(Exercise directions): Once the data has been read, return all of it precisely as written.

Entries taken from a collection:
BEGIN

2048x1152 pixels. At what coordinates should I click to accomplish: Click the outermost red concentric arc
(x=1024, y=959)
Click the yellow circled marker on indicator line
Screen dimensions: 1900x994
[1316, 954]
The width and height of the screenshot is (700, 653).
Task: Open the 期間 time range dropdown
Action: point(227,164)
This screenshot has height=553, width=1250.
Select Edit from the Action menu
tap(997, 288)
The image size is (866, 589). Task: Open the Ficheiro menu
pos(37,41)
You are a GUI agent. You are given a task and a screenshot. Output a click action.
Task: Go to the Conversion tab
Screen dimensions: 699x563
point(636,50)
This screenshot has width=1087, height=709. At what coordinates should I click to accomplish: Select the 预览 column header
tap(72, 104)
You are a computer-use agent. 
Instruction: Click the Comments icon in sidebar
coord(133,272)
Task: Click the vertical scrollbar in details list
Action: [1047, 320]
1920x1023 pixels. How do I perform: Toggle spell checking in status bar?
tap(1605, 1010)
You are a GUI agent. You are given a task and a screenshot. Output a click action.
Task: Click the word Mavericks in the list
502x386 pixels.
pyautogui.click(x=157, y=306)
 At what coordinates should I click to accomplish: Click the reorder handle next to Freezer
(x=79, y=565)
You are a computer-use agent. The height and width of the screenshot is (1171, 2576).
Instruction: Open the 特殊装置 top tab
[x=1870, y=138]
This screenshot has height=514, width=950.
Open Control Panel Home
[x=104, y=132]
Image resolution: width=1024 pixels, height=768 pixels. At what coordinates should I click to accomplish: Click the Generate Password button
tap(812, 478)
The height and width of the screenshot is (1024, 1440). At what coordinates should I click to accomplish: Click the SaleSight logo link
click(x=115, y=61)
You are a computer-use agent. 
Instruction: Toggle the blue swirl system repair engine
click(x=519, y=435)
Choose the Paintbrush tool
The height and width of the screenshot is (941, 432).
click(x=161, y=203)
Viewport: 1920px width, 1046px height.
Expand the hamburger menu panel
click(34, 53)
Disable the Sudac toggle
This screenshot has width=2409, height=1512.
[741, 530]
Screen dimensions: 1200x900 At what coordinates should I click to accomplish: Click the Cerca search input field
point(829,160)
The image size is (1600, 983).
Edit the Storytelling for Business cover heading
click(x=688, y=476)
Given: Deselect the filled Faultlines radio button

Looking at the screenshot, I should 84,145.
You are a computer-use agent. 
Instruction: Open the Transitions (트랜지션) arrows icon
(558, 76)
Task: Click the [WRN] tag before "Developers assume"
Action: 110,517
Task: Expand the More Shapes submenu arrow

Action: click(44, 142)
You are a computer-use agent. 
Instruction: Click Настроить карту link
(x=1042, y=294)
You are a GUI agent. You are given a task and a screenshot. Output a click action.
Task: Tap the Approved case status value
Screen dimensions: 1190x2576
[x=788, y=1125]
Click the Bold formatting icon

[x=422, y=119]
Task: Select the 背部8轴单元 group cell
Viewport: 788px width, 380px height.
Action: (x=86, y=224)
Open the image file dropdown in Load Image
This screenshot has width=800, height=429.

END

(Result of this task):
2048x1152 pixels. At what coordinates should I click to accomplish: Click the outermost red concentric arc
(x=1024, y=959)
Click the yellow circled marker on indicator line
Screen dimensions: 1900x994
[1316, 954]
The width and height of the screenshot is (700, 653).
Task: Open the 期間 time range dropdown
Action: point(227,164)
This screenshot has height=553, width=1250.
Select Edit from the Action menu
tap(997, 288)
The image size is (866, 589). Task: Open the Ficheiro menu
pos(37,41)
You are a GUI agent. You are given a task and a screenshot. Output a click action.
Task: Go to the Conversion tab
Screen dimensions: 699x563
point(636,50)
This screenshot has width=1087, height=709. At what coordinates should I click to accomplish: Select the 预览 column header
tap(72, 104)
You are a computer-use agent. 
Instruction: Click the Comments icon in sidebar
coord(133,272)
Task: Click the vertical scrollbar in details list
Action: [1047, 320]
1920x1023 pixels. How do I perform: Toggle spell checking in status bar?
tap(1605, 1010)
You are a GUI agent. You are given a task and a screenshot. Output a click action.
Task: Click the word Mavericks in the list
502x386 pixels.
pyautogui.click(x=157, y=306)
 At what coordinates should I click to accomplish: Click the reorder handle next to Freezer
(x=79, y=565)
You are a computer-use agent. The height and width of the screenshot is (1171, 2576).
Instruction: Open the 特殊装置 top tab
[x=1870, y=138]
This screenshot has height=514, width=950.
Open Control Panel Home
[x=104, y=132]
Image resolution: width=1024 pixels, height=768 pixels. At what coordinates should I click to accomplish: Click the Generate Password button
tap(812, 478)
The height and width of the screenshot is (1024, 1440). At what coordinates should I click to accomplish: Click the SaleSight logo link
click(x=115, y=61)
You are a computer-use agent. 
Instruction: Toggle the blue swirl system repair engine
click(x=519, y=435)
Choose the Paintbrush tool
The height and width of the screenshot is (941, 432).
click(x=161, y=203)
Viewport: 1920px width, 1046px height.
Expand the hamburger menu panel
click(34, 53)
Disable the Sudac toggle
This screenshot has width=2409, height=1512.
[741, 530]
Screen dimensions: 1200x900 At what coordinates should I click to accomplish: Click the Cerca search input field
point(829,160)
The image size is (1600, 983).
Edit the Storytelling for Business cover heading
click(x=688, y=476)
Given: Deselect the filled Faultlines radio button

Looking at the screenshot, I should 84,145.
You are a computer-use agent. 
Instruction: Open the Transitions (트랜지션) arrows icon
(558, 76)
Task: Click the [WRN] tag before "Developers assume"
Action: 110,517
Task: Expand the More Shapes submenu arrow

Action: click(44, 142)
You are a computer-use agent. 
Instruction: Click Настроить карту link
(x=1042, y=294)
You are a GUI agent. You are given a task and a screenshot. Output a click action.
Task: Tap the Approved case status value
Screen dimensions: 1190x2576
[x=788, y=1125]
Click the Bold formatting icon

[x=422, y=119]
Task: Select the 背部8轴单元 group cell
Viewport: 788px width, 380px height.
Action: (x=86, y=224)
Open the image file dropdown in Load Image
This screenshot has width=800, height=429.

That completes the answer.